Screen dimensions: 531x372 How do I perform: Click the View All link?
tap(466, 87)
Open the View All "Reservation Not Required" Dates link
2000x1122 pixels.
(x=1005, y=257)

WHAT THE TASK REQUIRES>
Reproduce the listing above line for line, changing nothing.

ANSWER BELOW>
Screen dimensions: 531x372 How do I perform: Click the View All link?
tap(466, 87)
Open the View All "Reservation Not Required" Dates link
2000x1122 pixels.
(x=1005, y=257)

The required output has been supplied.